La trama è quella di un noir molto tenebroso, ambientato nell’Italia del 1952, ancora fortemente bigotta, ed è incentrato su un processo sull’omicidio di un adolescente, considerato dalla fantasia popolare indemoniato. Il finale del film sarà diverso da quello del libro, proprio per sorprendere chi ha già letto il romanzo di Avati: Credo che ci siamo riusciti e considero la chiusura di questo racconto, (finale che abbiamo girato persino all’insaputa della troupe) come uno dei finali più riusciti ed inquietanti dell’intera mia vicenda cinematografica».

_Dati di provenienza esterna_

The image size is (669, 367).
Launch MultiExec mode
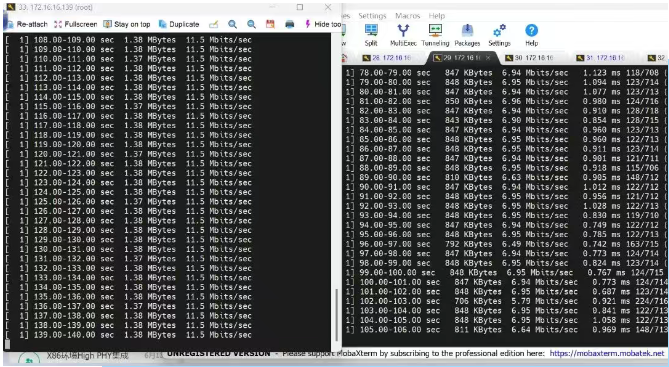click(403, 35)
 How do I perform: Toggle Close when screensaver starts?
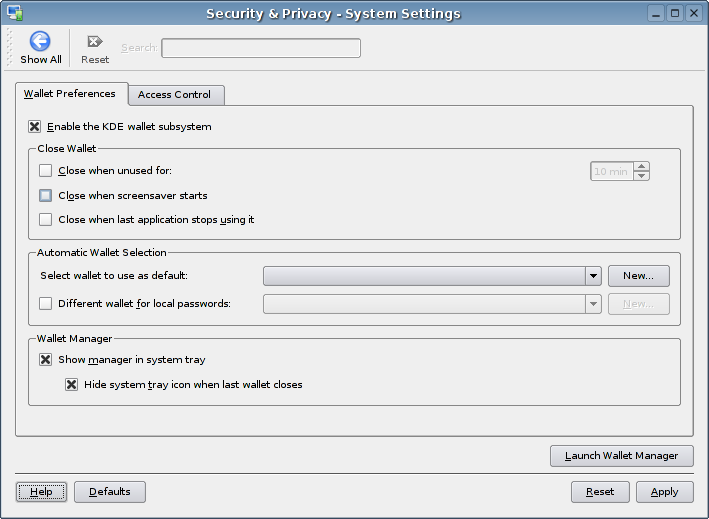pos(46,195)
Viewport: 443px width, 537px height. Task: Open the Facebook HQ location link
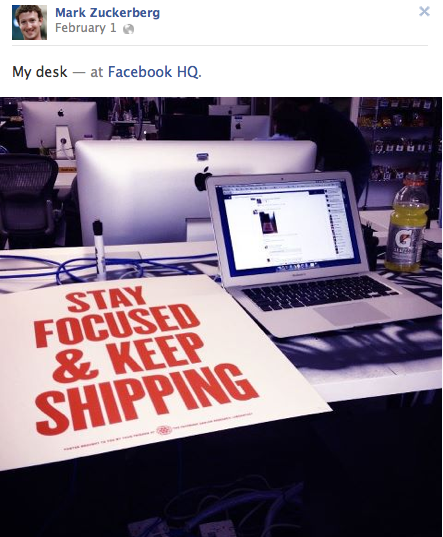(154, 72)
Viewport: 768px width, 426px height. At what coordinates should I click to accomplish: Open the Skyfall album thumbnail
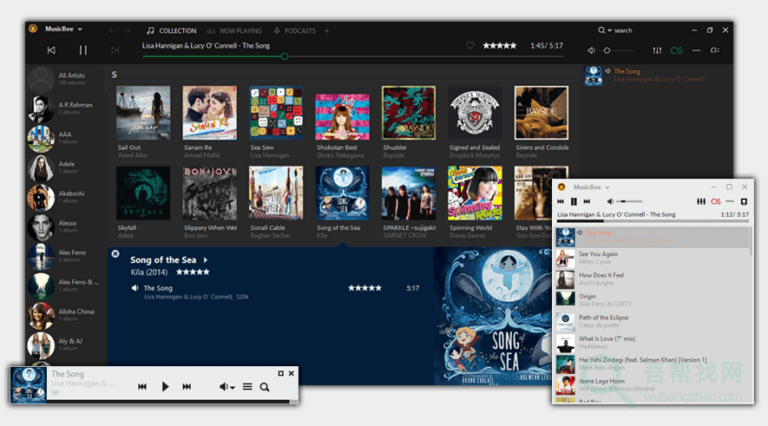click(142, 192)
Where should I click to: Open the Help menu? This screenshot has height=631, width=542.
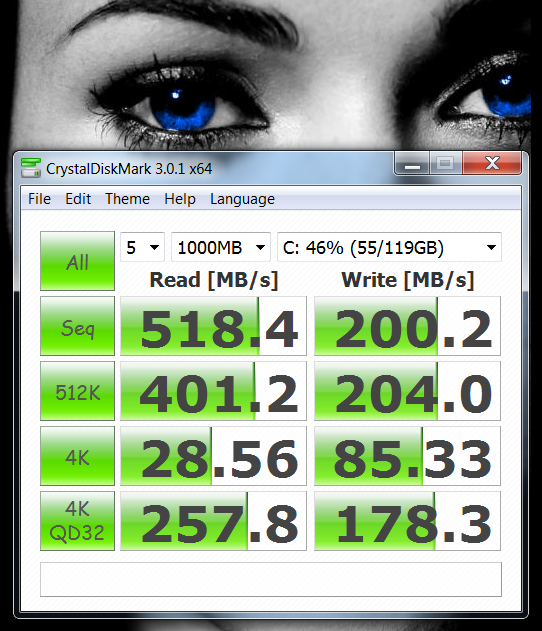tap(180, 199)
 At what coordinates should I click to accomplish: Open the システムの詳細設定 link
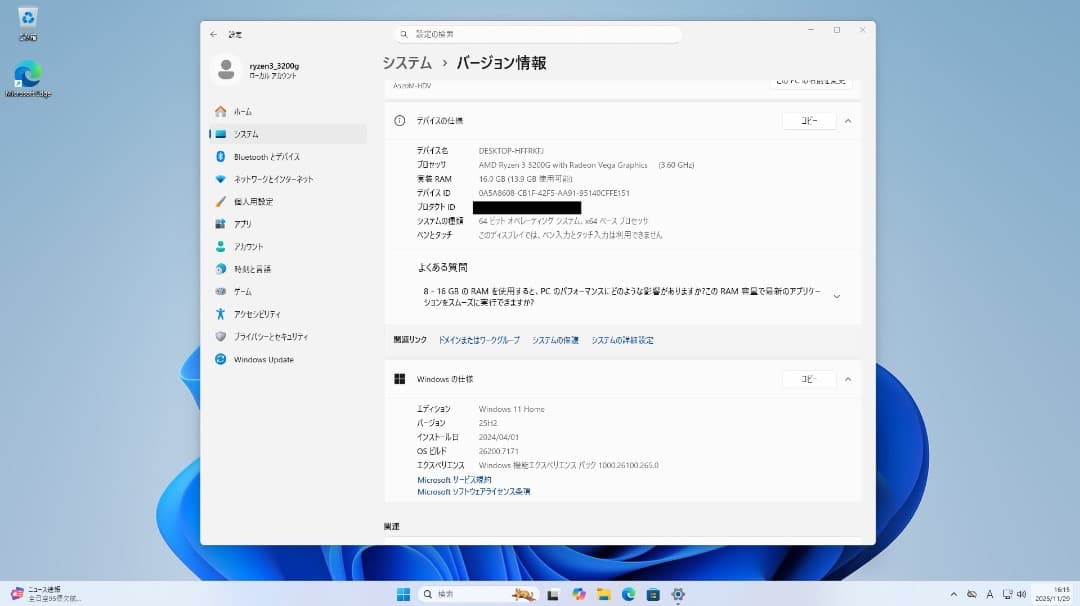point(622,340)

Pupi Avati si è detto molto soddisfatto della riuscita del film: «In questo film, come a volte era già accaduto, anche se non sempre, tutto ha funzionato. Il rapporto degli interpreti con l’ambiente, con il tono fotografico, con i costumi che indossavano, i dialoghi che si trovavano a recitare, tutto obbedisce a quella tensione che cercavo e che intride di sé il racconto».

Due clip in anteprima

La sinossi de Il Signor Diavolo

Autunno 1952. Nel nord est è in corso l’istruttoria di un processo sull’omicidio di un adolescente, considerato dalla fantasia popolare indemoniato. Furio Momentè, ispettore del Ministero, parte per Venezia leggendo i verbali degli interrogatori. Carlo, l’omicida, è un quattordicenne che ha per amico Paolino. La loro vita è serena fino all’arrivo di Emilio, un essere deforme figlio unico di una possidente terriera che avrebbe sbranato a morsi la sorellina. Paolino, per farsi bello, lo umilia pubblicamente suscitando la sua ira: Emilio, furioso, mette in mostra una dentatura da fiera. Durante la cerimonia delle Prime Comunioni, Paolino nel momento di ricevere l’ostia, viene spintonato da Emilio. La particola cade al suolo costringendo Paolino a pestarla. Di qui l’inizio di una serie di eventi sconvolgenti.